4. If applicable, is the statistical analysis and its interpretation appropriate?

It can be suggested to conduct runs with statistical tests (e.g., Friedman or any other methods) and report confidence intervals.

5. Are all the source data underlying the results available to ensure full reproducibility? Yes

6. Are the conclusions drawn adequately supported by the results?

It is recommended to add confidence intervals, statistical tests (e.g., McNemar's test, Friedman test with post-hoc analysis)

Citation Format Issues: The manuscript contains improper in-text citation formatting that creates grammatically incomplete sentences. Specifically:

"According to,14 there are several..." is missing the author name(s) before the superscript citation

"in the study by,15,16 and it has been..." similarly omits the required author name(s)

Corrections needed entire manuscript:

Use narrative citations, for example: “According to Abdel-Basset et al. [14], there are several optimization algorithms.

I provide a reference demonstrating an example for statistical evaluation in machine learning research.

(Reference 1)

Is the work clearly and accurately presented and does it cite the current literature?

Partly

If applicable, is the statistical analysis and its interpretation appropriate?

Partly

Are all the source data underlying the results available to ensure full reproducibility?

Yes

Is the study design appropriate and is the work technically sound?

Yes

Are the conclusions drawn adequately supported by the results?

Partly

Are sufficient details of methods and analysis provided to allow replication by others?

Reviewer Expertise:

Civil Engineering and Computer Science

I confirm that I have read this submission and believe that I have an appropriate level of expertise to confirm that it is of an acceptable scientific standard, however I have significant reservations, as outlined above.

References 1

: Evaluating machine learning performance using python for neural network models in urban transportation in New York city case study. Journal of Economy and Technology .2026;4: 10.1016/j.ject.2025.11.001 266-283

10.1016/j.ject.2025.11.001

Montshiwa

Tlhalitshi

Business Statistics, North West University Faculty of Economic and Management Sciences, Mahikeng, North West, South Africa

Competing interests: None

23 1 2026

Comment 1: Update literature review with 2023-2025 papers.

Response 1: Thank you for the comment. Kindly note that this article is derived from a PhD study conducted in 2020, which informed the initial scope and selection of the literature. Removal of references below 2023 may lead to misalignment with the theoretical framework and objectives of the study.

Comment 2: Code availability, Random seeds, Incomplete hyperparameter specifications, Software versions, MLP architecture.

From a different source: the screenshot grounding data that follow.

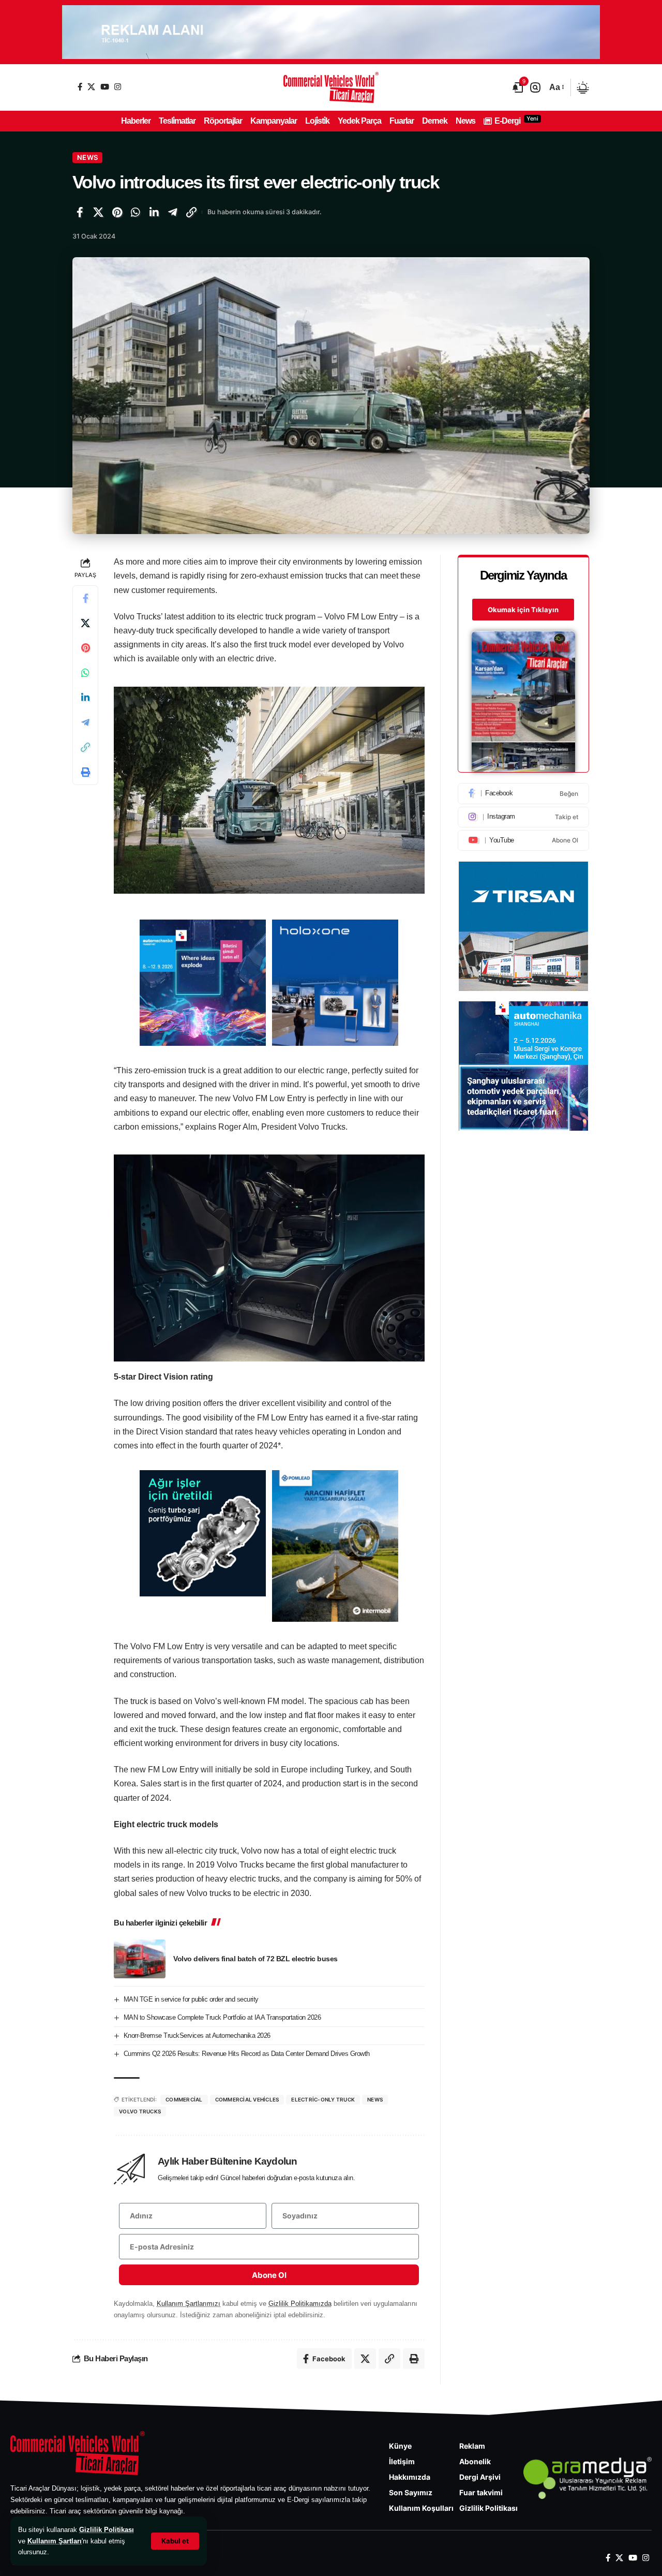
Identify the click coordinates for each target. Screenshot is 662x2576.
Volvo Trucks (140, 2111)
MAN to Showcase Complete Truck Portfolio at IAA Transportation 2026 (222, 2017)
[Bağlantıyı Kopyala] (191, 212)
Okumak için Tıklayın (523, 610)
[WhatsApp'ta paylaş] (135, 212)
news (375, 2099)
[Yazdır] (85, 772)
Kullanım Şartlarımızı (188, 2303)
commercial (184, 2099)
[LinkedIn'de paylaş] (154, 212)
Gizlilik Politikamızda (300, 2303)
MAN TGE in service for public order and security (191, 1999)
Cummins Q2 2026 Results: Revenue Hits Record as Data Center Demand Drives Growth (247, 2053)
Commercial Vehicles (247, 2099)
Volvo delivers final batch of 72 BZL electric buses (255, 1959)
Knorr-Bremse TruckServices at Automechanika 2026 (197, 2035)
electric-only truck (323, 2099)
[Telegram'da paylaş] (173, 212)
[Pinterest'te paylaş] (117, 212)
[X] (91, 87)
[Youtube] (523, 840)
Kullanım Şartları (54, 2541)
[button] (175, 2541)
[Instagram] (118, 87)
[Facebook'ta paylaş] (79, 212)
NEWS (87, 157)
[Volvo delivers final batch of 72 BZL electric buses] (140, 1959)
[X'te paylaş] (98, 212)
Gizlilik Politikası (106, 2530)
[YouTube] (105, 87)
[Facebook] (80, 87)
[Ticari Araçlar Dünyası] (331, 87)
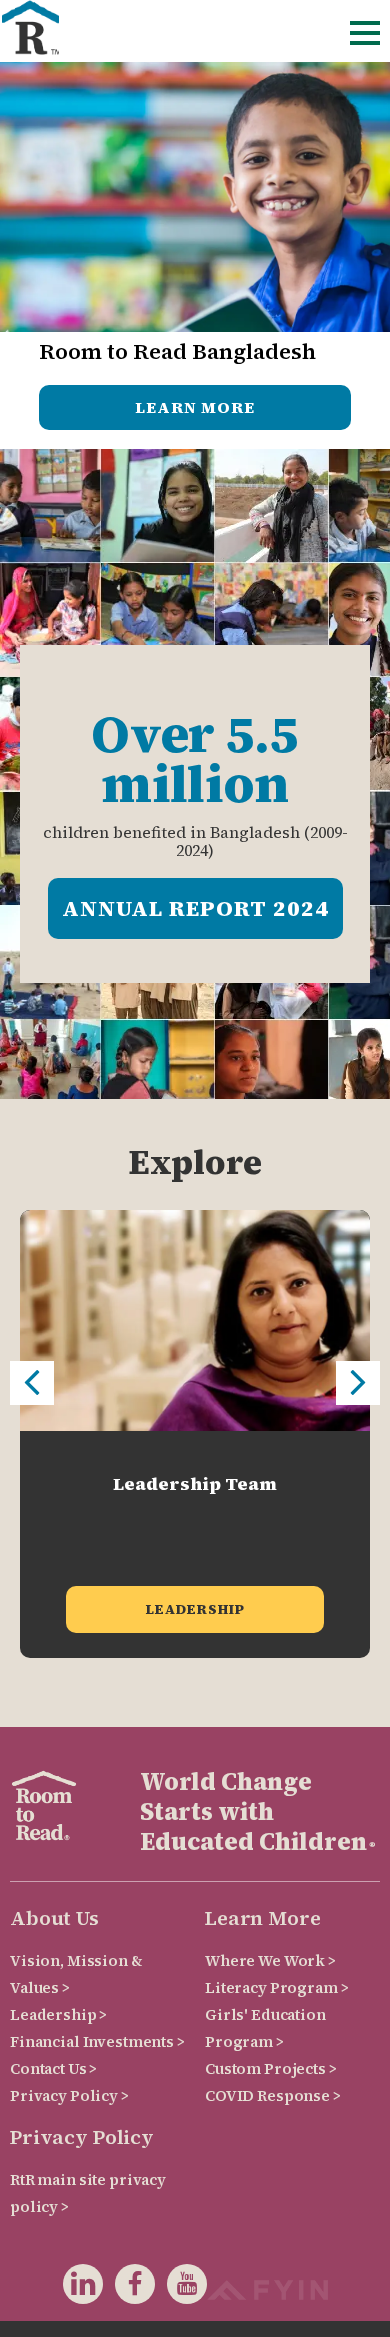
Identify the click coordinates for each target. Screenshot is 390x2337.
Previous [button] (32, 1383)
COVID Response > (273, 2095)
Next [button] (358, 1383)
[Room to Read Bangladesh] (30, 27)
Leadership (195, 1609)
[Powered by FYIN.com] (267, 2287)
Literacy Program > (276, 1987)
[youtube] (181, 2287)
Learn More (195, 407)
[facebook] (129, 2287)
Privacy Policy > (69, 2095)
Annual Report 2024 (195, 908)
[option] (195, 1434)
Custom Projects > (271, 2068)
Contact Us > (53, 2068)
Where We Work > (270, 1960)
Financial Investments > (97, 2041)
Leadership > (58, 2014)
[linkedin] (83, 2287)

Response 2: Thank you for this comment. The codes utilised for the analysis are available upon request. These codes include detailed information on the random seed settings, hyperparameter specifications, software versions, and the MLP architecture used in the study. This statement is included in the manuscript in data availability section.

Comment 3: It can be suggested to conduct runs with statistical tests (e.g., Friedman or any other methods) and report confidence intervals.

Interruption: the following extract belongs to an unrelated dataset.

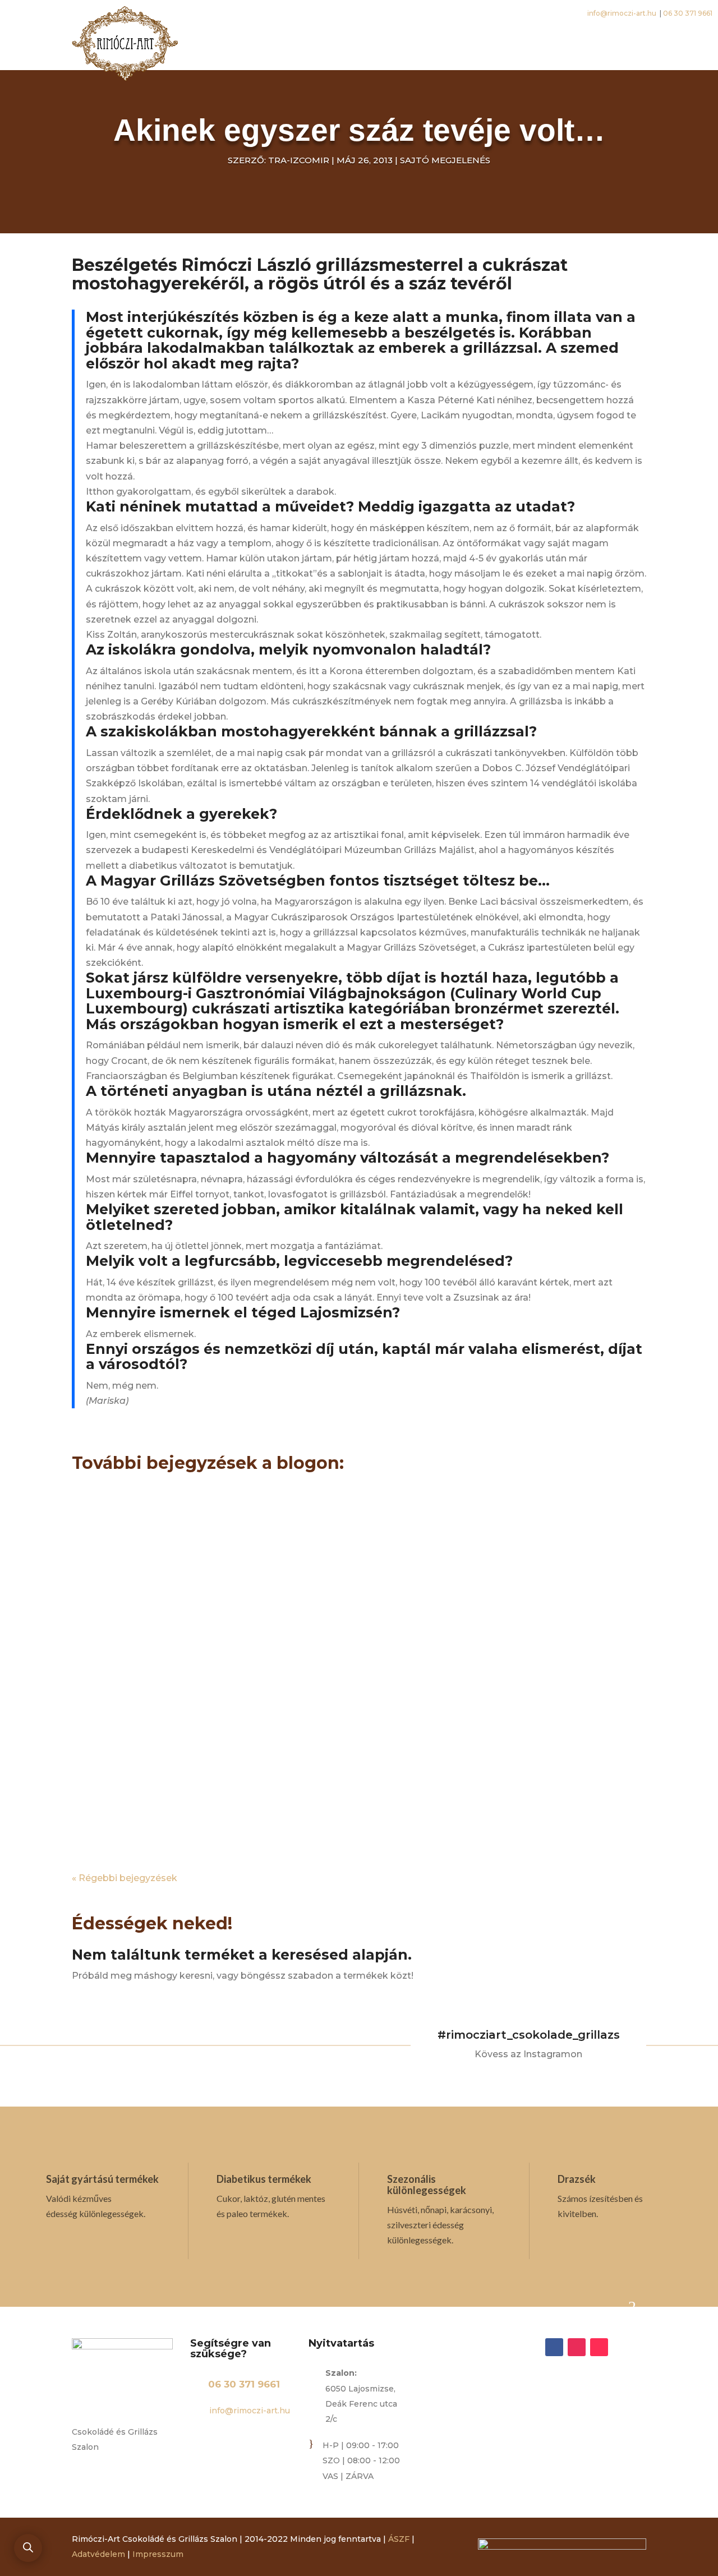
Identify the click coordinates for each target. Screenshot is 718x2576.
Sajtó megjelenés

Response 3: This is a valuable suggestion, and the inclusion of confidence intervals as well as statistical comparison tests such as the Friedman and McNemar tests would enhance the robustness of the analysis. Due to the limited scope and objectives of the current study, these analyses were not implemented at this stage. However, they will be incorporated in future work to provide a more comprehensive statistical comparison of the models.

Comment 4: It is recommended to add confidence intervals, statistical tests (e.g., McNemar's test, Friedman test with post-hoc analysis)

Response 4: This is a valuable suggestion, and the inclusion of confidence intervals and formal statistical comparison tests such as McNemar’s and Friedman tests would indeed strengthen the robustness of the analysis. However, given the limited scope and objectives of the current study, the focus was placed on comparative predictive performance using standard evaluation metrics. Incorporating additional inferential statistical tests is therefore left as a potential extension for future work.